Commenting on Gyllenhaal's performance as the Prince as part of general criticism on the leads, Chicago Sun-Times film critic Roger Ebert felt Gyllenhall "plays Dastan as if harboring Spider-Man's doubts and insecurities", clashing with his physical appearance. He also faulted the use of special effects to portray the character's atheltic abilities.[66] By contrast, Chris Tilly of IGN praised Gyllenhaal's portrayal as the Prince, citing him as a highlight of the movie overall.[67] Gyllenhaal's appearance and especially his haircut for the role of the Prince were ridiculed by several sources, prompting Ghazzal Dabiri, a lecturer and coordinator of Iranian studies at Columbia University, to positively compare the portrayal of Persians in the film to those of 300 and adding: "An Iranian warrior-prince would have had those kinds of muscles!

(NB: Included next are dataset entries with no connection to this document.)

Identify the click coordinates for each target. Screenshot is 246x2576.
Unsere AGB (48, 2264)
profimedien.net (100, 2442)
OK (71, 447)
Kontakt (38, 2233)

They did train in martial arts from very young ages. Some accounts say as soon as they were old enough to be taught reading, writing, arithmetic, and so on, martial arts ... was part of their curriculum."[68] The film was similarly accused by several critics of whitewashing the cast. Brian Ashcraft of Kotaku admitted the criticism, but felt it failed to take into account complexities surrounding the perception of ethnicity in both the film industry and real-life over time, also noting some of the leads having varied ethnic backgrounds while wishing the film's makers had made the effort to cast Iranian actors in the lead roles.[69]